Ser dominador é catastrófico para um rebanho. A curto prazo, parece eficaz — faz as coisas funcionarem! — mas a long prazo é desastroso. O que Paulo escreveu aos romanos sobre lidar com o “débil na fé” é instrutivo neste contexto. Os débeis na fé (Rm 14.1) se abstêm de certos alimentos ou observam certos dias, embora Deus não exija que eles o façam. Mas se isso se tornou uma questão de consciência, eles não devem ser coagidos a mudar sua prática: “Mas aquele que tem dúvidas é condenado se comer, porque o que faz não provém de fé e tudo o que não provém de fé é pecado” (Rm 14.23).

Paulo está destacando um princípio amplo que se aplica além da discussão imediata sobre alimentos ou dias especiais. Tudo o que não provém da fé é pecado.

Se um crente tem uma certa visão doutrinária ou se comporta de certas maneiras simplesmente porque um pastor dominador o coagiu, então tal visão ou ações não provém da fé. Não foram causadas pelo Espírito de Cristo, mas pela contundência de um líder. Isso é catastrófico pois o crente não está sendo guiado pelo Senhor, mas pelo homem. Crer nas coisas certas não serve para nada se for pelo motivo errado.

Antídoto contra a Liderança Dominadora

O antídoto de ser dominador, então, é liderar pelo exemplo e não por coerção: “nem como dominadores dos que vos foram confiados, antes, tornando-vos modelos do rebanho.” (1Pe 5.3).

O rebanho deve ser liderado, sim, mas não pela força da personalidade. O rebanho deve ser liderado pela beleza do exemplo. Ser dominador é má liderança; e a solução para a má liderança não é não ter liderança, mas ter o tipo certo de liderança.

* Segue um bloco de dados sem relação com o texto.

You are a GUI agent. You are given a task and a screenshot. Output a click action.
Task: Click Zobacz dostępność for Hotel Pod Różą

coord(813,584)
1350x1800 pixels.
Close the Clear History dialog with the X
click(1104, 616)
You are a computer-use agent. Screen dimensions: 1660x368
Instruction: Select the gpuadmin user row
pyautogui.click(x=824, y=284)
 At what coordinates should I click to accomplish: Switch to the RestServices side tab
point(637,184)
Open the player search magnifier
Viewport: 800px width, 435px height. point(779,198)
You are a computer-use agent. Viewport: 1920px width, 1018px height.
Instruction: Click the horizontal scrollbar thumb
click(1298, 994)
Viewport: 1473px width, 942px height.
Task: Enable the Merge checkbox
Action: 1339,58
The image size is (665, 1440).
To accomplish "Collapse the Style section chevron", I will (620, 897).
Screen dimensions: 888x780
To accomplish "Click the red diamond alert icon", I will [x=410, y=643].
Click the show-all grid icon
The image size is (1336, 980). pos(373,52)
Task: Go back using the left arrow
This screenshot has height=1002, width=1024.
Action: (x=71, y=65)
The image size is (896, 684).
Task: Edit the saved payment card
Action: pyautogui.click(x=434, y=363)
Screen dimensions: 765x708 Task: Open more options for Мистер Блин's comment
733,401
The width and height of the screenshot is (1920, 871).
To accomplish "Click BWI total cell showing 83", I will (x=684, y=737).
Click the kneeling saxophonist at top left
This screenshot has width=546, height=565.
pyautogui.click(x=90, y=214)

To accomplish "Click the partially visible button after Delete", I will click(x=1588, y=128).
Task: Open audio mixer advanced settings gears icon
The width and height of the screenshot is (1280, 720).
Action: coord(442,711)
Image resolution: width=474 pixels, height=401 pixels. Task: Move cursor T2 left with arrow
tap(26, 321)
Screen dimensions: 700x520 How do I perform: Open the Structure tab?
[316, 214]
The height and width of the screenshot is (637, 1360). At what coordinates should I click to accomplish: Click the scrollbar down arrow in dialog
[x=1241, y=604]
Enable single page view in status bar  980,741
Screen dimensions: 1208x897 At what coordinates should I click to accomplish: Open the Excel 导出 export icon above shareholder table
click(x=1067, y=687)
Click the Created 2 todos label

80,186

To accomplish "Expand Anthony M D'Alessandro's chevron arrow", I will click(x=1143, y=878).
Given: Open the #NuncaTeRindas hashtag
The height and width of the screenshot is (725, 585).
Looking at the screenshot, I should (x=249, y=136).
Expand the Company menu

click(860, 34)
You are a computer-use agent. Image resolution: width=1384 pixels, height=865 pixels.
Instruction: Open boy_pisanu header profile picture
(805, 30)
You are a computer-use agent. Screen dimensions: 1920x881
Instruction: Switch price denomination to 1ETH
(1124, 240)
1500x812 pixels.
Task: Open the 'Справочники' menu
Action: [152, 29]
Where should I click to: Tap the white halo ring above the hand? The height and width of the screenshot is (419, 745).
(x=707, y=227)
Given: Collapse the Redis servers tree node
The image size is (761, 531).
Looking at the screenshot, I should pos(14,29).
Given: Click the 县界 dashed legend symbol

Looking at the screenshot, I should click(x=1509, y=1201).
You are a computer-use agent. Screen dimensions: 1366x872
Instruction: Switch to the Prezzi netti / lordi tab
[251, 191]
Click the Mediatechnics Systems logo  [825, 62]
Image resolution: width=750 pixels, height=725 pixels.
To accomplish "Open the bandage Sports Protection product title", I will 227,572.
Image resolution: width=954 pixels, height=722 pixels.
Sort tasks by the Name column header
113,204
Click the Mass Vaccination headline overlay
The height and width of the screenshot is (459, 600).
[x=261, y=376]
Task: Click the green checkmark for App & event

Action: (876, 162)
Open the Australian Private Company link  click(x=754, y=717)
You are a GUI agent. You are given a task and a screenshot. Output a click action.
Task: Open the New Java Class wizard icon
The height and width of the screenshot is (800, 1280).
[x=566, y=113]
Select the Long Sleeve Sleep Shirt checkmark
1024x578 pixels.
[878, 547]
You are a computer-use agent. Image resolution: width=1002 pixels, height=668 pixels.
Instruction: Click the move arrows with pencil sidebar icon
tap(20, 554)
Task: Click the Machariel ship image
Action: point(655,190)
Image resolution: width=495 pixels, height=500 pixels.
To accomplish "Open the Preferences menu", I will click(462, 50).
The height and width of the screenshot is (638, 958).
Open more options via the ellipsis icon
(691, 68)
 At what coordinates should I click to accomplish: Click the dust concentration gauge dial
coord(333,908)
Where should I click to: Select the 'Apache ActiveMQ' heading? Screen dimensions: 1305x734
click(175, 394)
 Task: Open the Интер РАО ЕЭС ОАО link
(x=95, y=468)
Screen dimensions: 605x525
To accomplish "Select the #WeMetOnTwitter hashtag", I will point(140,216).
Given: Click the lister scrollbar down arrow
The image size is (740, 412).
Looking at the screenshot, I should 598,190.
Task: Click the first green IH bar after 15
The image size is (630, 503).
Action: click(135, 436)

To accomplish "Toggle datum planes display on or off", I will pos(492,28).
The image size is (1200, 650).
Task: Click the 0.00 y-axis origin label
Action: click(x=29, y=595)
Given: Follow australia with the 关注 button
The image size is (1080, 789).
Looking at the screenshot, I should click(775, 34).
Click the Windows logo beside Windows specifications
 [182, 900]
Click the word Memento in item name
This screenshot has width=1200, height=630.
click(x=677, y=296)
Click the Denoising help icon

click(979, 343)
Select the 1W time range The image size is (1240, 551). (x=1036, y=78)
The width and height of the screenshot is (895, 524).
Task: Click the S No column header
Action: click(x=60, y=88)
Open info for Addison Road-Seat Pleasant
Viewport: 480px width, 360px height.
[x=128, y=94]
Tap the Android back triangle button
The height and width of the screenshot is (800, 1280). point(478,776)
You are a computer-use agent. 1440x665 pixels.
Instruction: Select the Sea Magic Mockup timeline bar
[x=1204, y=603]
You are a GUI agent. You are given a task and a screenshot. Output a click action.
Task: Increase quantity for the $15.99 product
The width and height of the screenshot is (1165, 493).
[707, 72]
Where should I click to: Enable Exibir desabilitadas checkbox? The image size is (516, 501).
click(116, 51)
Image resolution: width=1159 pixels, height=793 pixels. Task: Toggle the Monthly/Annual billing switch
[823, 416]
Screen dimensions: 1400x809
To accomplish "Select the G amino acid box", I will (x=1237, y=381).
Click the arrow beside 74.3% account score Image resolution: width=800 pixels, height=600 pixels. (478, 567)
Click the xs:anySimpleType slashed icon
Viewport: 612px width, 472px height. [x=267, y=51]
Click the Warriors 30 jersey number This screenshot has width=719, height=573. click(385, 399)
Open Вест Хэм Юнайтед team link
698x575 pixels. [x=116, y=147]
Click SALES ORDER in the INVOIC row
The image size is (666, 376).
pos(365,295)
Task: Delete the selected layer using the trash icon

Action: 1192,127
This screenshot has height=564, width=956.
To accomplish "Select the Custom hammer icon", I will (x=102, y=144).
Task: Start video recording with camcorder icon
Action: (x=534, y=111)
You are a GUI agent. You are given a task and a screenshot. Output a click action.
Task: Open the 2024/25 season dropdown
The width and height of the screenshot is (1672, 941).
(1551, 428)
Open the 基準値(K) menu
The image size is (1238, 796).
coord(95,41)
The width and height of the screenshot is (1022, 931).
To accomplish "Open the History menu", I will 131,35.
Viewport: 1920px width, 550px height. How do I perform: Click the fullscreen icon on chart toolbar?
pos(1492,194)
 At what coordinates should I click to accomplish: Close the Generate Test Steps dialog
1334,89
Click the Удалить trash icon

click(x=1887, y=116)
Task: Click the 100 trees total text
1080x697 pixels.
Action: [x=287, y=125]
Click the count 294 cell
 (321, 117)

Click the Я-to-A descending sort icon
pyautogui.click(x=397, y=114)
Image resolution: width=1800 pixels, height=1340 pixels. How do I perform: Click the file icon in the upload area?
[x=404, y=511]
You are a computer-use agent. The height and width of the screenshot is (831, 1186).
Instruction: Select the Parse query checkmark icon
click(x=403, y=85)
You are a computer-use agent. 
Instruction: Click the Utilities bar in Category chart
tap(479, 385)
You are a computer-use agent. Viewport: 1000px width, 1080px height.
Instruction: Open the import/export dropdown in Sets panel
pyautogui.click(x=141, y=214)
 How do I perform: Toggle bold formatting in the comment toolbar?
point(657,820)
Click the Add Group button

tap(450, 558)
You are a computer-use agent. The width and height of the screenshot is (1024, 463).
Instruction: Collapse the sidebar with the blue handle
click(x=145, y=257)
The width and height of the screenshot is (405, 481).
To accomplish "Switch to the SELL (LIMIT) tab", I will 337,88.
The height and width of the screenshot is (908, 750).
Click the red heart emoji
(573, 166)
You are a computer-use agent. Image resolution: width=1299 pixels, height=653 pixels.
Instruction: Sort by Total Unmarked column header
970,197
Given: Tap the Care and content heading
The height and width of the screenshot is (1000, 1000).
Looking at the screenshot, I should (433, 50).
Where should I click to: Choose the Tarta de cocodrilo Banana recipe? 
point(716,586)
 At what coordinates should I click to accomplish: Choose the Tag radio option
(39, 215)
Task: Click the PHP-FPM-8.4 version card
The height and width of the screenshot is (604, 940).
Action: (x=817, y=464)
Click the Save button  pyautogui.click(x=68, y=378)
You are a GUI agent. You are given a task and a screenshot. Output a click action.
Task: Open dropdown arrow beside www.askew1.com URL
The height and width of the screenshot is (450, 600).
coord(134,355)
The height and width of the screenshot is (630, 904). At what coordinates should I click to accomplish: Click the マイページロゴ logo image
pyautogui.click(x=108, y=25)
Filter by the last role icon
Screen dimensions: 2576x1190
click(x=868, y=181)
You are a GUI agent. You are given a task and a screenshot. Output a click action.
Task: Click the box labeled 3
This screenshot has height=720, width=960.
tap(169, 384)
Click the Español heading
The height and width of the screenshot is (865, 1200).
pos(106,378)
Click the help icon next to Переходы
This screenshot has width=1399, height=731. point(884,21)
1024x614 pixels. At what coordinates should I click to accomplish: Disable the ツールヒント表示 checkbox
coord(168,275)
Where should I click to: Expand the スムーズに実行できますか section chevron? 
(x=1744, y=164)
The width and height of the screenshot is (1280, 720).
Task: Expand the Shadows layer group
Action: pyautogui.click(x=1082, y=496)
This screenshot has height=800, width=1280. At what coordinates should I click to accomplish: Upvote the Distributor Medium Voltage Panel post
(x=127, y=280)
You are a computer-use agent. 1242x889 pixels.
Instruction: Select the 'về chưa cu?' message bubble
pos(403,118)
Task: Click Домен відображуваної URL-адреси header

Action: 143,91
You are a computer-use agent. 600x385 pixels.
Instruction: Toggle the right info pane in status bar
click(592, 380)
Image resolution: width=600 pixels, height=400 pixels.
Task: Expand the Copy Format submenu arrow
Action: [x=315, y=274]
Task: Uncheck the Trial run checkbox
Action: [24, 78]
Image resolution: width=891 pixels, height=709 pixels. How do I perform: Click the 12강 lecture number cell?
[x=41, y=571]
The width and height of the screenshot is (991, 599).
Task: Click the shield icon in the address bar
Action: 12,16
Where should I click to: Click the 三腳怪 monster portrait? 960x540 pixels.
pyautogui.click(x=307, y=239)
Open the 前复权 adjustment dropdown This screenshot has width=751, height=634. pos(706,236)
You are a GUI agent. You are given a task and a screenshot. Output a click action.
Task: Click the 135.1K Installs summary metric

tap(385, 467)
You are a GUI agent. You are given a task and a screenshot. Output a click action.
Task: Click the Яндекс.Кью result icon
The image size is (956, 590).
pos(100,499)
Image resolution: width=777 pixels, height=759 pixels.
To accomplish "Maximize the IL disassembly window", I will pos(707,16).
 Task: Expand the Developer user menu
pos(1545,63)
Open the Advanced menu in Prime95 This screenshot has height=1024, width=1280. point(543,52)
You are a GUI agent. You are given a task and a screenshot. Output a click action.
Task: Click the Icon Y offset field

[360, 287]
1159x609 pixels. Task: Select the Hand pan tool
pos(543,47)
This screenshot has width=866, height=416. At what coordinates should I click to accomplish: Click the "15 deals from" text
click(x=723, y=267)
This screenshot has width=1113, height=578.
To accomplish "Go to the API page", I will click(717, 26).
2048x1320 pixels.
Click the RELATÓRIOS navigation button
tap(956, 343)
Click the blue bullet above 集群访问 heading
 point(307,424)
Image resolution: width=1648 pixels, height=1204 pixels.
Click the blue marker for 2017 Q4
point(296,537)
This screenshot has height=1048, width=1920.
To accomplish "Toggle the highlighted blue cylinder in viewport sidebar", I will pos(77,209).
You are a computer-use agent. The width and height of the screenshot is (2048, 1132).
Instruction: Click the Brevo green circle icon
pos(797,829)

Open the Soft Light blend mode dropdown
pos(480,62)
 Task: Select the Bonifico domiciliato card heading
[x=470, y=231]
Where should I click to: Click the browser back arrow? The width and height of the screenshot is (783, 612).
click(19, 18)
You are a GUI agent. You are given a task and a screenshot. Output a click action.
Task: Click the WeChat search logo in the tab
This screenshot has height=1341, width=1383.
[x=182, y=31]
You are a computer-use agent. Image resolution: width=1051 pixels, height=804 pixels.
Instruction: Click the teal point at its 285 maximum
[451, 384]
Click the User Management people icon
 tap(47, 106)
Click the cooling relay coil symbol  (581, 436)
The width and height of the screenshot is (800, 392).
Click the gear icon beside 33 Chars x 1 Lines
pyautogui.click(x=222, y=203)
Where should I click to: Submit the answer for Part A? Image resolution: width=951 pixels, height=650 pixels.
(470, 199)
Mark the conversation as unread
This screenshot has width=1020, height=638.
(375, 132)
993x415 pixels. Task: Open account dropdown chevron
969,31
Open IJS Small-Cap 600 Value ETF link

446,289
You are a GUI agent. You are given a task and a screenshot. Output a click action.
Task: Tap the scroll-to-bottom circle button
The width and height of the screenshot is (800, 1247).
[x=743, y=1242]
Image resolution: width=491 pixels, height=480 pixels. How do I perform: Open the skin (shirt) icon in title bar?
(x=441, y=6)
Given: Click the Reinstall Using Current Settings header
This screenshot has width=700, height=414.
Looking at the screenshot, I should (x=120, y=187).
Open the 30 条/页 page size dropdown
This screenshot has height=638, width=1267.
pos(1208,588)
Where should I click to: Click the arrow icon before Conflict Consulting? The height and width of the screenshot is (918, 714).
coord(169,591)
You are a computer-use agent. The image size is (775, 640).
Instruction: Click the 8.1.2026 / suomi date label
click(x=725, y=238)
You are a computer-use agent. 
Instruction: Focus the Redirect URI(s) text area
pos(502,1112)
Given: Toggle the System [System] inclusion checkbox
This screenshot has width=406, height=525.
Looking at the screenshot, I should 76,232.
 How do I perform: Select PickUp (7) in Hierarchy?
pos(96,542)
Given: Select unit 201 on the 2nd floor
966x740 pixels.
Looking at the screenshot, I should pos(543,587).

Novamente, há autoridade no ofício de presbítero (Hb 13.17). Haverá momentos em que um pastor necessita pedir que o cargo seja respeitado e honrado. Mas as pessoas devem ser obedientes aos seus líderes não por terem pavor deles, mas porque são inspirados e encorajados por eles. Em última análise, deve ser porque os líderes, por seu exemplo os apontam para Cristo e os estimulam a seu próprio amor e às boas ações.